In Brigitte Nahon’s installation, Icholi Hauperyre L (10), (21) c, 1997, sewing threads arc stretched taut across a corner and flayed of their outer fabric, leaving trails of black fuzz suspended on disembodied lines. Nearby on the floor, Jim Isermann’s untitled sculpture of 1997, a great turd-shaped mass of multicolored cotton hand-braided like the rug in Grandmother’s kitchen, was a Minimalist monument gone cozy. In between the ethereally frantic Nahon and the hugely ridiculous Isermann, between the wire and the rag, threads are shown to refer to craft (Ann Hamilton’s untitled collar of hair with an alphabet cross-stitched inside it), science (Bill Davenport’s needle-pointed image of cells), the body (Annette Messager’s stuffed fabric organs), drawing (Ghada Amer’s sewing machine sketches of female erotica), and art history (Robin Kahn’s quilt embroidered with a family tree of women artists). Collectively, Moody’s selection demonstrates how, at its best, the materials show, considered as a curatorial genre, can be a dialectical form in which the synthesis of the parts gives rise to a radical new significance.
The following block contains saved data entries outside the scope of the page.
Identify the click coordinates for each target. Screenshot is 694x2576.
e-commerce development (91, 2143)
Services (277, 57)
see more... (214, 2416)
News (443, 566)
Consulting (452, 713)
The ulterior motives (or motifs) of “Thread” have to do with issues of the informe, a notion borrowed from Georges Bataille comprising paradigms antithetical to structure and form. To answer its own need for form, the curatorial essay is structured around four characteristics observed by Rosalind Krauss and Yve-Alain Bois in the exhibition “L’informe: mode d’emploi,” which they curated at the Pompidou in 1996. Thus Beverly Semmes’ Ballerina, 1997, falls under the “Horizontality” heading for its suggestive spew of pillows on the floor. These seem to invite the viewer to loll and bask beneath the sculpture’s radiant wall element: a big turquoise bodice with a pink flounce. Ava Gerber’s Dowery II, 1997, a patchworked curtain of fabric, lace, embroidery, and yarn becomes a bricolage of “Base Materialism”; Nahon’s disintegrating cornerpiece exemplifies “Entropy.” Obviously, and perhaps appropriately, these assignments are slippery. But some feel just tacked on, such as the notion of “Pulse” as it might apply to the domestic downtime captured in Mimi Smith’s 1974 wall-drawings of furniture made out of measuring tapes and knotted threads. Nevertheless, it’s to the exhibition’s credit that it creates a context larger than the already-familiar “feminine” and “craft” readings for these works. As Roland Barthes has pointed out, the word “text” comes from “tissue”; the possibilities of thread provide rich material for unravelling, and occasionally rending, the whole cloth of modernism.